Crude Oil ETFs Slump As Crude Pares Six Weeks Of Gains | ETF Trends

Crude oil is paring some of the gains made over the last 6 weeks to start the second week of June, dragging down oil ETFs, as oil futures approach technical levels and investors look to take profits off the strong return from the negative prices in April.

There was a weekend announcement by OPEC and its allies, known as OPEC+, that unprecedented production cuts of 9.6 million barrels per day throughout the group would proceed through July with the coronavirus pandemic dragging down demand.

Despite optimism from investors, more expensive crude costs without corresponding gains for the products refineries are selling implies that demand growth is lagging growth in prices, and could push refineries to purchase lower crude volumes, resulting in a drop in oil prices.

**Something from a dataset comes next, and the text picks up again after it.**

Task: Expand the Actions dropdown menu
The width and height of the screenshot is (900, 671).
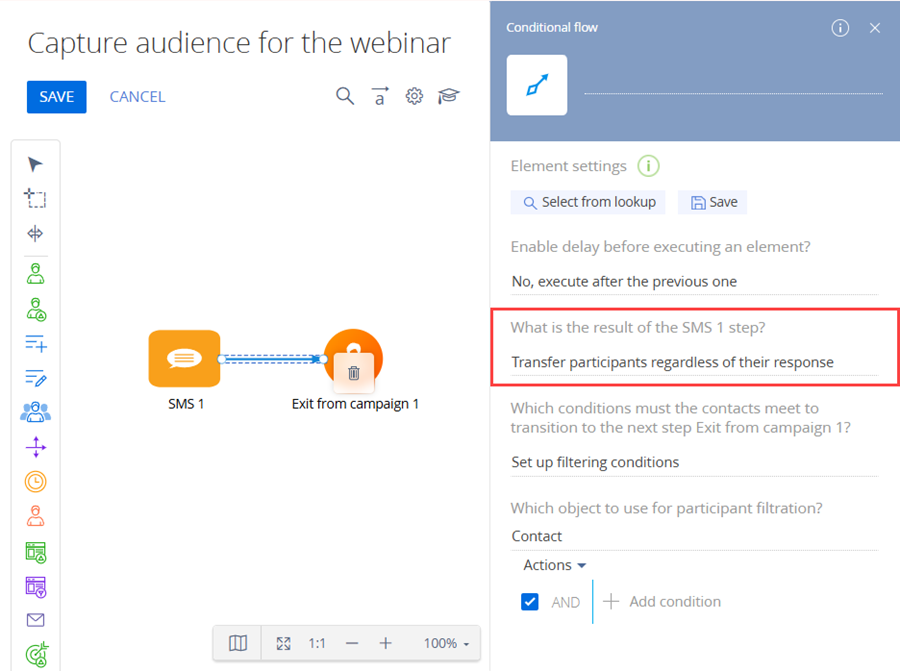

“One word of caution is if we look at the rally we’ve seen in crude oil prices, it’s been amazing, but the big uncertainty is if you look at refinery margins, they are very weak across the board across all regions,” Warren Patterson, head of commodities strategy at ING. “And what that suggests is that maybe demand isn’t recovering as quickly as many had anticipated, or at least it’s not keeping up with the move higher that we’ve seen in crude oil prices.”

Crude oil ETFs are slipping amid the falling futures as well. The United States Oil Fund, LP (USO) is off over 2% Monday, while the ProShares Ultra Bloomberg Crude Oil (UCO) lost 4.23%.

Some of the massive rally in oil can be attributed to China, which witnessed a significant rebound in crude imports in May with a record 11.3 million barrels per day, a gain of 13% from April.

But some analysts wonder whether this is the result of genuine consumption or just opportunistic buying from Chinese refiners given the all-time low prices in crude oil. “My view is that it is the latter,” said ING’s Patterson. “They’ve taken advantage of the lower prices we’ve seen in the last couple of months in order to stock up on oil.”

Ehsan Khoman at Japanese bank MUFG feels that part of China’s buying “does signal opportunistic purchasing to capitalize on cheaper crude costs” as China shores up its strategic supply.

MUFG projects Brent crude picking up to $46 per barrel at the end of this year and $49.20 in the first quarter of 2021, along with several analysts who envision oil hitting $50 a barrel by 2021.

Still, “it’s still all about the demand recovery,” Rystad’s Head of Oil Markets Bjornar Tonhaugen wrote in a note Monday. “OPEC+ must be cautious not to become too greedy with respect to crude price increases and hurt refinery economics too quickly since the recovery in products demand and prices at the end of the day will call the shots in this recovery.”